▶ _Task directions_
Can you recast the records as a numbered list with blank lines left out, starting with the line that contains "Tick the FTP Server checkbox" and going on through the end of the records?

▶ _Dataset content_
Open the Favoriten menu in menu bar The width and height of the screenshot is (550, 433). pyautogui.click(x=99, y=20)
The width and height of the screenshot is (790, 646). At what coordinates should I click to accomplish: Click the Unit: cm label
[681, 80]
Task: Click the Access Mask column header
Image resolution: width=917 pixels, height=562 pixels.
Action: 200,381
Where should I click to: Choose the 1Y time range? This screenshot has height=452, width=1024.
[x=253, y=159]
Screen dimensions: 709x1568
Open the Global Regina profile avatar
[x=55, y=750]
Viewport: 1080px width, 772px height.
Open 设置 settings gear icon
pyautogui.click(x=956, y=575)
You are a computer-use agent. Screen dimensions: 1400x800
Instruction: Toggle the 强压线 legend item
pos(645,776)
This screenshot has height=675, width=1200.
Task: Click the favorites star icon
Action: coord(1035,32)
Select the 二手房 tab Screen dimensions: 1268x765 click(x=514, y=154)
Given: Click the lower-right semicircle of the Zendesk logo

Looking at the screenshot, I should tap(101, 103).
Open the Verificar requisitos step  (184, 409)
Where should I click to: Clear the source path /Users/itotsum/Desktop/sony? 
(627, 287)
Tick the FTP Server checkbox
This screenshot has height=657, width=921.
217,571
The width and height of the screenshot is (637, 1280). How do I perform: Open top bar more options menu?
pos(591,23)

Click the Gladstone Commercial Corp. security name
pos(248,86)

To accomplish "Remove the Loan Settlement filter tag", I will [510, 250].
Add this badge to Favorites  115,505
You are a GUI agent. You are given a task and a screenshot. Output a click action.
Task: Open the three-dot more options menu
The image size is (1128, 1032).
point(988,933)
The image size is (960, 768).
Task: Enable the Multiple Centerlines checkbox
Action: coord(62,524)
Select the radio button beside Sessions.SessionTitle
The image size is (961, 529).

▶ _Final result_
1. Tick the FTP Server checkbox
2. This screenshot has height=657, width=921.
3. 217,571
4. The width and height of the screenshot is (637, 1280). How do I perform: Open top bar more options menu?
5. pos(591,23)
6. Click the Gladstone Commercial Corp. security name
7. pos(248,86)
8. To accomplish "Remove the Loan Settlement filter tag", I will [510, 250].
9. Add this badge to Favorites  115,505
10. You are a GUI agent. You are given a task and a screenshot. Output a click action.
11. Task: Open the three-dot more options menu
12. The image size is (1128, 1032).
13. point(988,933)
14. The image size is (960, 768).
15. Task: Enable the Multiple Centerlines checkbox
16. Action: coord(62,524)
17. Select the radio button beside Sessions.SessionTitle
18. The image size is (961, 529).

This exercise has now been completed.